The state-owned Électricité Du Liban (EDL) is trying to dollarize its tariffs — a first for the public sector, if implemented — an EDL spokesperson confirmed to L'Orient Today.
Previously, state-owned telecommunication companies Alfa and Touch, which are managed by private enterprises, dollarized their prices. However, payment in dollars is not compulsory but can be paid in lira according to a de facto market rate.
However, the procedure for EDL is different because it is a strictly state-owned company and is pushing for compulsory payment in dollars.
An EDL spokesperson told L'Orient Today that the company is demanding the change "because Banque Du Liban (BDL) is not agreeing to transfer us our money in dollars, and we want them in dollars so that we can buy fuel or do maintenance. Everything we want to buy is in dollars."
"We are doing this so that we are not strangled by BDL if they want to transfer our money or not," the spokesperson added.

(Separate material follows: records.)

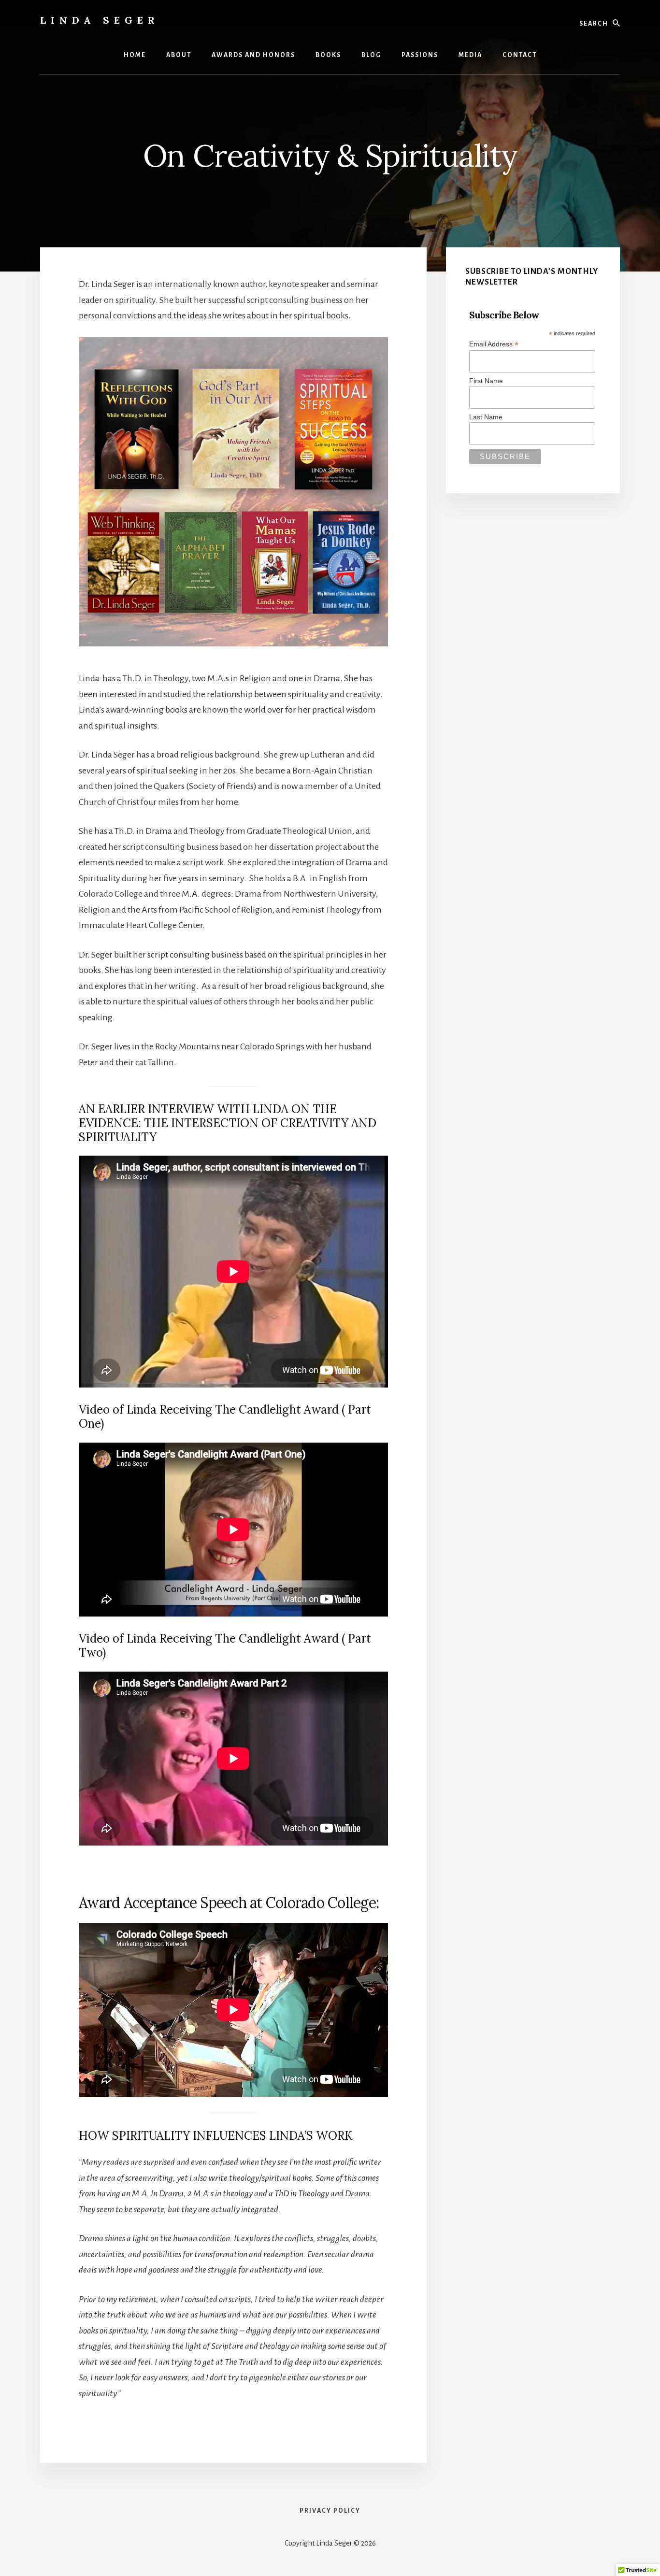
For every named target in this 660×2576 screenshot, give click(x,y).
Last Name (485, 417)
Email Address (493, 344)
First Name (486, 381)
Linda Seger (99, 20)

The spokesperson also claimed that BDL owes EDL around LL3.3 trillion (around $37 million, according to the parallel market rate). A BDL spokesperson could not confirm that number.
Deputy BDL governor Wassim Mansouri has stated previously that he would not spend any foreign reserves without a law from Parliament.
The EDL spokesperson told L'Orient Today that the state-owned company sent its proposal to the committee on legislation and consultancy at the Ministry of Justice. The committee will then give its legal opinion on whether the move only requires a ministerial decree or a law approved by Parliament.
A spokesperson at the Justice Ministry told L'Orient Today that the committee indeed received EDL's proposal but has yet to give its opinion on the matter.
Karim Daher, a Lebanese lawyer specializing in finances, told L'Orient Today that the consumer protection code "does not specify whether the display [of prices] in national currency must be exclusive, or whether it may be combined with the display of another foreign currency."
"In addition, Article 25 of the same [code] requires the professional to provide the consumer with an invoice which includes, among other compulsory information, the total price in Lebanese lira," Daher added.
Parliament has barely met since the departure of former president Michel Aoun in October. Many MPs refuse to attend legislative sessions in accordance with the Constitution, which states that Parliament must act strictly as an electoral body until a new president is elected.